- Born: 19 October 1968 (age 57) Tegucigalpa, Honduras.
- Education: Central American Technological University, UNITEC
- Occupations: Executive Director, Ex-congressman
- Title: Executive Director for Latin America for Del Norte

= José Rodolfo Zelaya =

Honduran politician (born 1968)

Rodolfo Zelaya Portillo (born 19 October 1968 in Tegucigalpa) is a Honduran politician. He is a former congressman of the National Congress of Honduras representing the National Party of Honduras for the department of Francisco Morazán.
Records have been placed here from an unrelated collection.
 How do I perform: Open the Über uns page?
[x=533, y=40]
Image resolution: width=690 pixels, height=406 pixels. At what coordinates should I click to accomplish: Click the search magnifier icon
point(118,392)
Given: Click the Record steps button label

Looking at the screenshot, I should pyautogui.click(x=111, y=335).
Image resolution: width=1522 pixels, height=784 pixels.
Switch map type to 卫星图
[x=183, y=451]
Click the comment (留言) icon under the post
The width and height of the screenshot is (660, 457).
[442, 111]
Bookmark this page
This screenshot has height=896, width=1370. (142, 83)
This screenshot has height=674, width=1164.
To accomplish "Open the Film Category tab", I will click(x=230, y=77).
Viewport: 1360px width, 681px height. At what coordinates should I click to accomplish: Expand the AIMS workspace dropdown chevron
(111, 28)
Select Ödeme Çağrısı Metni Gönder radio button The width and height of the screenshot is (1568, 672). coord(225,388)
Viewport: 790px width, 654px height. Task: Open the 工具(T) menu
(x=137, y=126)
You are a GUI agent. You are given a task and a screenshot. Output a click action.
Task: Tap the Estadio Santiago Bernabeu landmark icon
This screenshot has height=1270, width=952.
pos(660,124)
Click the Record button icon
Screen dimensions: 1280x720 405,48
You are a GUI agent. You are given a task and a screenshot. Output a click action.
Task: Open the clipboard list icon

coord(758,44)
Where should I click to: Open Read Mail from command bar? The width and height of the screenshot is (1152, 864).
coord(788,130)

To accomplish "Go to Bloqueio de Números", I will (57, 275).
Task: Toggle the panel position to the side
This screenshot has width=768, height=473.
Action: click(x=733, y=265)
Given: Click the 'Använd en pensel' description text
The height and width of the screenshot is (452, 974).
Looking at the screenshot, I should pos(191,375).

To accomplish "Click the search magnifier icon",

He is one of the most notable and recognized politicians in the area of security and defense.

==Career==

Portillo served 16 years as a congressman between 1998 and 2014 for the National Party of Honduras during which time he was appointed Sub-chief of the National Party of Honduras in congress during Ricardo Maduro's presidency and was elected as a congressman in the department of Francisco Morazán during the period of 2010–2014 under the presidency of Porfirio Lobo Sosa.

Portillo served as Vice President of the national anti-narcotics commission between 27 January 2006 and the 26 January 2010, and presided the presidency of the commission against drug trafficking between 2006 and 2010 as well as Vice President of the national defense commission between 2010 and 2014.

In recent years Portillo served as the minister of the Plan de Nación (National Plan) for 8 years between 2014 and 2022 during the presidency of Juan Orlando Hernández. Currently he works in the private sector as executive director for governmental advisory firm Del Norte.